Créditos da imagem: Montagem / No Ângulo
Pelé faz 80 anos e o pior presente que pode receber é discutir se foi o maior de todos. Seria passar recibo para a enorme bobagem de compará-lo a jogadores de qualquer outra época. Pelé não teve época. Seria estrondoso em qualquer tempo e isso não é saudosismo. É, como está na moda (felizmente), ciência. Fisicamente estava à frente dos demais. Tecnicamente, fazia o que se faria cinquenta anos depois. Só que com uma bola arcaica em campos que, atualmente, seriam comparados a cenários de guerra. Então minha homenagem visa solidificar algo que é tão óbvio quanto ser o melhor de todos os tempos: Pelé foi, disparado, o maior craque (ou MVP) da primeira conquista mundial do futebol brasileiro.

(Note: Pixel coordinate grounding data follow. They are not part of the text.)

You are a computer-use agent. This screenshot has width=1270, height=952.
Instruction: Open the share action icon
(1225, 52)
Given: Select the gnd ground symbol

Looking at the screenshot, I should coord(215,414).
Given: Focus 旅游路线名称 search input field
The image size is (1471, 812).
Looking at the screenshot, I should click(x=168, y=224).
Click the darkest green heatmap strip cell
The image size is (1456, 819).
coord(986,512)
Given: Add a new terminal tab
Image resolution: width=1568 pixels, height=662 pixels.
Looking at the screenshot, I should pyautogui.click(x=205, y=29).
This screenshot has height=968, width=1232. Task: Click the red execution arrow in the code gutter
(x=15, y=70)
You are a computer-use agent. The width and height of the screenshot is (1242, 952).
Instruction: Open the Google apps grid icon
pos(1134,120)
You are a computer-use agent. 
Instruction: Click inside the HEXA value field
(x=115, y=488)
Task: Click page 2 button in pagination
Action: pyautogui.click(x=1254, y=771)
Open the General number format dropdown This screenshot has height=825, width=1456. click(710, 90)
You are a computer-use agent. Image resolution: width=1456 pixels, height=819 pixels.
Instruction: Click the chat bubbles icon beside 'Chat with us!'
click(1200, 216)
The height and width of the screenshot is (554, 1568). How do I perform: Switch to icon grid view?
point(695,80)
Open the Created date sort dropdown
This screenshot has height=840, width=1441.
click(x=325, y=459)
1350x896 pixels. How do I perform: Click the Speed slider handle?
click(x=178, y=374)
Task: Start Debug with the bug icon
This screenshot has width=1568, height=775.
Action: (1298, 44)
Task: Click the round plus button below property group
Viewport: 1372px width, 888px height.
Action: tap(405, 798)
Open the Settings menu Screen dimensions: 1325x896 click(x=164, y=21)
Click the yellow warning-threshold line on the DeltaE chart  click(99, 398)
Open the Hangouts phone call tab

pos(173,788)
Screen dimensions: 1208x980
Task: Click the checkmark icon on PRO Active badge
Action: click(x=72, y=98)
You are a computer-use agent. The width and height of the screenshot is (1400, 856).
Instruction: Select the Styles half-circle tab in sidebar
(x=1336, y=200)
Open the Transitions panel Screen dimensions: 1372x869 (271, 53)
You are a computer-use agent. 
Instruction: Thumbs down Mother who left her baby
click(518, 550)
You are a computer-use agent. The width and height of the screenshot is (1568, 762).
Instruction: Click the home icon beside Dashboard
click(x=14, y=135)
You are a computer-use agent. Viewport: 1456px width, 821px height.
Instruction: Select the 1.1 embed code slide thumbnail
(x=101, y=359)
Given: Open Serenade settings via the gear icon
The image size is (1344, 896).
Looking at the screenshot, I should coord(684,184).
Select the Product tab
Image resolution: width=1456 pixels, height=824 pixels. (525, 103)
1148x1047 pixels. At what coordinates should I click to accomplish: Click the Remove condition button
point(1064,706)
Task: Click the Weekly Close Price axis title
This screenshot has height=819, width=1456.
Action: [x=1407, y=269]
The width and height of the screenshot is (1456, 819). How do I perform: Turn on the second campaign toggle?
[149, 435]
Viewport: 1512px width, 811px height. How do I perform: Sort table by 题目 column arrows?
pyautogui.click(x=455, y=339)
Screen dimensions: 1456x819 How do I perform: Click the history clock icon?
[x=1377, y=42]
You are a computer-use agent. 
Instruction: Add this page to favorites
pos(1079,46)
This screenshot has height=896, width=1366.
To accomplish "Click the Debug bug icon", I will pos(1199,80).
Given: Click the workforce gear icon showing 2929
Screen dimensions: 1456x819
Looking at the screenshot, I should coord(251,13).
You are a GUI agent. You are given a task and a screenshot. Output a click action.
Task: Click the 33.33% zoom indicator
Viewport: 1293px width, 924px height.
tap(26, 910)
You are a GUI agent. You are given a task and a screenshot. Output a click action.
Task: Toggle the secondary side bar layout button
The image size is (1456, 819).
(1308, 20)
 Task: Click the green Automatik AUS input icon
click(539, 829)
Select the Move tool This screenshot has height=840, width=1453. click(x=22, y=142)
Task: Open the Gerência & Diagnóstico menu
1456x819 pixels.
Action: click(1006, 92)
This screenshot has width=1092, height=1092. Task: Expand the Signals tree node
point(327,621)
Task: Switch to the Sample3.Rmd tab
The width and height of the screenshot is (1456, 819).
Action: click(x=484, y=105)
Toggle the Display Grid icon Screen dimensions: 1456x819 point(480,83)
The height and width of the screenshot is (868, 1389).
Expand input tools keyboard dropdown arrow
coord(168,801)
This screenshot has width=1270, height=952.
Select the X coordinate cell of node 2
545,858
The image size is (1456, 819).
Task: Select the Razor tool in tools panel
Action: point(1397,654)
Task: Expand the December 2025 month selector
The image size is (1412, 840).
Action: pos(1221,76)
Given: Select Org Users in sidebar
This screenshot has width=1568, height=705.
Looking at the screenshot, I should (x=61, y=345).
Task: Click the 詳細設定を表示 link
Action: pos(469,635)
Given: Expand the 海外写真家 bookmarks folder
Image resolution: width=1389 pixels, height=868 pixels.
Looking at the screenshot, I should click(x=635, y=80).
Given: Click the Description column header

Confesso que, distraidamente, já fui um dos que repetiam a assertiva de que Didi foi eleito o melhor da competição e Pelé seria a grande revelação. Com o devido respeito ao mestre do meio-campo, não houve eleição oficial. Sendo assim, devemos nos fixar no óbvio. O que Pelé fez em quatro jogos foi tão sensacional que só não é seu maior feito porque estamos falando de Pelé. Mas teria sido mais que suficiente para colocá-lo no topo de qualquer edição de Copa do Mundo. Sim, qualquer edição. Incluindo 1962 e 1986, as Copas de Garrincha e Maradona. Registre-se que Pelé chegou ao Chile reconhecido como o melhor do planeta. Foi sua lesão que abriu caminho para o brilho de Mané (com o qual, em dupla, nunca perdeu pela seleção). Pelo sim, pelo não, os brasileiros ainda soltavam boatos de que Pelé poderia jogar a final. Um medo a mais no adversário nunca atrapalha.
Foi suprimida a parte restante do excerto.